RECORDS SUPPLIED ▸
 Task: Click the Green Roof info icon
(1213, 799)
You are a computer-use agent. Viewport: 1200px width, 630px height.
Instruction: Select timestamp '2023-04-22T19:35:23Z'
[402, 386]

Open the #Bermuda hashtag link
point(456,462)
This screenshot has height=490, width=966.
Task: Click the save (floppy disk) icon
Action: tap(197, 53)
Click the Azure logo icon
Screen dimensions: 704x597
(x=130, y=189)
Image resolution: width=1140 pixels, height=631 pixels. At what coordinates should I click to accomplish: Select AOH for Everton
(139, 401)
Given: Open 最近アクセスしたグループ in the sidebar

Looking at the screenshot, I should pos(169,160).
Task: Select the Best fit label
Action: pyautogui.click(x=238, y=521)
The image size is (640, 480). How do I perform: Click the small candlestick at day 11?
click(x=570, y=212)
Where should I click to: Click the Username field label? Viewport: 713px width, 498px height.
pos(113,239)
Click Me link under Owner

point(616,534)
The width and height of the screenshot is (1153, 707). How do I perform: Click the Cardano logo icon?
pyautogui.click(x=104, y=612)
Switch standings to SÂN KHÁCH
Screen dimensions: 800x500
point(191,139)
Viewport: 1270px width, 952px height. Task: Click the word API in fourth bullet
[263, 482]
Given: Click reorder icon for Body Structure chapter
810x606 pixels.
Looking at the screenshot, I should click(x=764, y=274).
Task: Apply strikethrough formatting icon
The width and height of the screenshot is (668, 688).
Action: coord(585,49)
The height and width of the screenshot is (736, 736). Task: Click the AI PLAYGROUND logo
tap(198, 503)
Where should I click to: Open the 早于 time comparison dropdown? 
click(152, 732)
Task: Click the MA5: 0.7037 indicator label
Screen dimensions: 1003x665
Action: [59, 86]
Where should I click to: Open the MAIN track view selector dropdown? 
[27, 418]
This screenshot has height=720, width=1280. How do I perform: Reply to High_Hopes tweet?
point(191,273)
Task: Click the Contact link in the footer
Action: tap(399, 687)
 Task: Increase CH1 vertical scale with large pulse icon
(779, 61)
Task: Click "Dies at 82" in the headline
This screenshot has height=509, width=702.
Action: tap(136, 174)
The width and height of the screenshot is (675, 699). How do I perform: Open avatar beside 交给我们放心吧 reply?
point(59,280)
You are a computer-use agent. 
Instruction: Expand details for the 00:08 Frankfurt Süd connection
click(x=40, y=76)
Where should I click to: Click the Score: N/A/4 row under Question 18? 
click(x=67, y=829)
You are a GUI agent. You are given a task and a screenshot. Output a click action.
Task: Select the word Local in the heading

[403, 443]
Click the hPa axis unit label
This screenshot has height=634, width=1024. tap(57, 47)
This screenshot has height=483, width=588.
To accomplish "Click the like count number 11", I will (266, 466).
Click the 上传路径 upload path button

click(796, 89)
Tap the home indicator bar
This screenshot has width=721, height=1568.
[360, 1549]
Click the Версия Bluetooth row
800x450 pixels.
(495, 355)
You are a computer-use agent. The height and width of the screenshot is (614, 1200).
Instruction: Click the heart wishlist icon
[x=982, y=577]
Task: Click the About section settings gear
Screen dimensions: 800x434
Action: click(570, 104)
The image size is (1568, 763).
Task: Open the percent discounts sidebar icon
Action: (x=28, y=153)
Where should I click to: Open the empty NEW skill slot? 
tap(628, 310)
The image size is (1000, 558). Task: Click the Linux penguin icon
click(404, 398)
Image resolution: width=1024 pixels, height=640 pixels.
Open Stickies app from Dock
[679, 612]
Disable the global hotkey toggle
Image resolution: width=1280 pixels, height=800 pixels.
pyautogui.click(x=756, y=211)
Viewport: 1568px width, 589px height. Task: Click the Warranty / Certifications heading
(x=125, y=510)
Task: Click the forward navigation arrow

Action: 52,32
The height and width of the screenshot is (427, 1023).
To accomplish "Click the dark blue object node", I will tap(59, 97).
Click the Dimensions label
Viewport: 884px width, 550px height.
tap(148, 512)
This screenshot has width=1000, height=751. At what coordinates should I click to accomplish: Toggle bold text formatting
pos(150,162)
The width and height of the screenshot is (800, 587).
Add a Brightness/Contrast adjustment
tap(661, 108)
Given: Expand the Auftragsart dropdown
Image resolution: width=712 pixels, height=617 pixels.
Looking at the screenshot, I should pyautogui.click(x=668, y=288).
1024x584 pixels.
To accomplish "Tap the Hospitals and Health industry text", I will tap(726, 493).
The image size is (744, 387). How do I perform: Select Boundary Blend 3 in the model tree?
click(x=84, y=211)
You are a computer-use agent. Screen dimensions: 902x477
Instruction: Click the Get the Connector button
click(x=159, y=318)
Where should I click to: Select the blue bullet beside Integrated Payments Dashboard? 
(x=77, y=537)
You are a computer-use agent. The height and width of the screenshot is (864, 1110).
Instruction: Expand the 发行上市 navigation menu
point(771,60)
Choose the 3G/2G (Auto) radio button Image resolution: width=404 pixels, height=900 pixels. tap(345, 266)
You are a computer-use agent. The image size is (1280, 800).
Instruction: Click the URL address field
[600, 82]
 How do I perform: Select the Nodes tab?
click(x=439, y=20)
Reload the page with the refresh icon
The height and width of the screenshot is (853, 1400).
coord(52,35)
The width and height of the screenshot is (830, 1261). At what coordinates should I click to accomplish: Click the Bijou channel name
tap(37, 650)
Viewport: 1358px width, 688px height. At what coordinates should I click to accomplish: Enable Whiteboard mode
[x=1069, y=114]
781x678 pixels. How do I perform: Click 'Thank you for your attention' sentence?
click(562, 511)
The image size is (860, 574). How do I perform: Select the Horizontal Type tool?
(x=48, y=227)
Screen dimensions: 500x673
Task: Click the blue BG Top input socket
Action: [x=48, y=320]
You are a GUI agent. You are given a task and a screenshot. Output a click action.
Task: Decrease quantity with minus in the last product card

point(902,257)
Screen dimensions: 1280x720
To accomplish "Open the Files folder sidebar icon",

YOUR OBJECTIVE ▸ Which lines of the entries above contain the word "will"? Copy each of them.

WRITTEN SOLUTION ▸
To accomplish "Click the like count number 11", I will (266, 466).
To accomplish "Click the dark blue object node", I will tap(59, 97).
To accomplish "Tap the Hospitals and Health industry text", I will tap(726, 493).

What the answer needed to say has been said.